Antibiotic resistance was already a pressing problem. Penicillin-V was little more use than a placebo as of 1984; Amoxicillin was in danger, MRSA was already out there. The big short-term hope was Augmentin (Amoxicillin/clavulanic acid) -- clavulanic acid was a beta-lactamase inhibitor, beta-lactamase being the primary pathway for penicillin resistance in bacteria, so it was somewhat effective against penicillin-resistant infections. But resistance was already showing up for almost every antibiotic on the market except vancomycin (which is pretty nasty stuff, toxicity-wise). Today, resistance to vancomycin and other antibiotics of last resort is a thing. So there are infections out there that will kill you gruesomely, just as there were in the 19th century and earlier, because we collectively dropped the ball.
As with anthropogenic climate change, the writing has been on the wall for decades -- and has been systematically ignored by policy-makers. Adding antibiotics to animal feed improves weight gain in farm animals so farmers still shovel the stuff by the bucketload. But it also applies a selection pressure for antibiotic resistance to the bacteria infesting those animals, and when they go to the slaughterhouse the resistant strains migrate into the human reservoir.
And this says nothing about the structural incentives to discount antibiotic R&D in the commercial pharmaceutical industry. (Bluntly: they're not profitable enough to bother with, because bacterial infections are acute disease -- you cure it in a few days or weeks, your customer goes away satisfied. Unlike antidepressants or anti-hypertensives or diabetes meds, which the patient is typically on for years to life.)
We should have restricted access to antibiotics the way we (try) to restrict opiates. Failing that we should have government funded R&D via non-profits. Only now it's too late and corrective action won't take effect for years.
Too late for that, we already have the superbugs. Not to say that reducing antibiotic usage in farms is not worth the effort (because it is), but we need to ramp up investment in basic R&D for antibiotics again - there is almost none of that any more since it is extremely cost-intensive and the medications are low-revenue [1].
ETA: Additionally, we could curb human antibiotic usage by making rapid tests for common viral infections more available. Routinely checking for strep throat and the various flu viruses both at-home and in clinical situations could save people a lot of completely unnecessary antibiotics courses - as well as teaching basic life education like "if it's not a bacterial infection behind your sore throat, an antibiotics course won't help at all, it will go away on itself after three to four days".
Lateral flow rapid tests are incredibly cheap to manufacture and (as the last two years have shown) capable of being self-administered - making them account for multiple sorts of antibodies is already done for COVID tests.
2. Not profitable. They were developed in the Soviet bloc hence not patented but it would have invalidated any patent in the west, so there was no lucrative monopoly to pursue.
After the collapse of the USSR western antibiotics flooded in; the home-grown technique (which was somewhat time-consuming and expensive: matching a phage to an infection requires lab work and specialist facilities) was undermined and fell into disuse.

#### DATA:
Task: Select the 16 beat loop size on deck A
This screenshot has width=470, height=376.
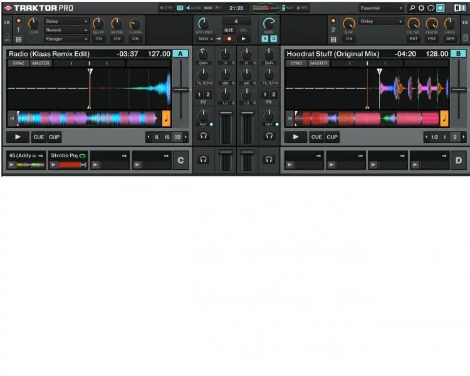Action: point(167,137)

* * *

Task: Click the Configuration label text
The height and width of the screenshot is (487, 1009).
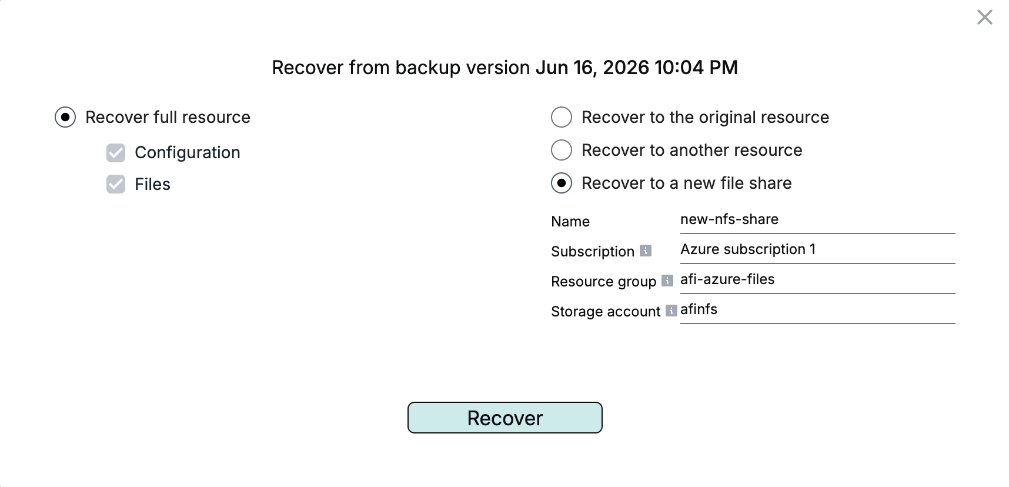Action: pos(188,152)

--

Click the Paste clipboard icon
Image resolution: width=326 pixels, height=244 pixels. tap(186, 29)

#### LIST OF TASKS:
1/ From the antibiotic resistance text, list the kinds of medication that patients typically take for years to life.
2/ Rewrite the antibiotic resistance text between "Lateral flow rapid" and "monopoly to pursue.", inclusive, swapping "COVID" for "influenza".

#### TASK-BY-TASK RESULTS:
1/
- Antidepressants
- Anti-hypertensives
- Diabetes meds

2/
Lateral flow rapid tests are incredibly cheap to manufacture and (as the last two years have shown) capable of being self-administered - making them account for multiple sorts of antibodies is already done for influenza tests.
2. Not profitable. They were developed in the Soviet bloc hence not patented but it would have invalidated any patent in the west, so there was no lucrative monopoly to pursue.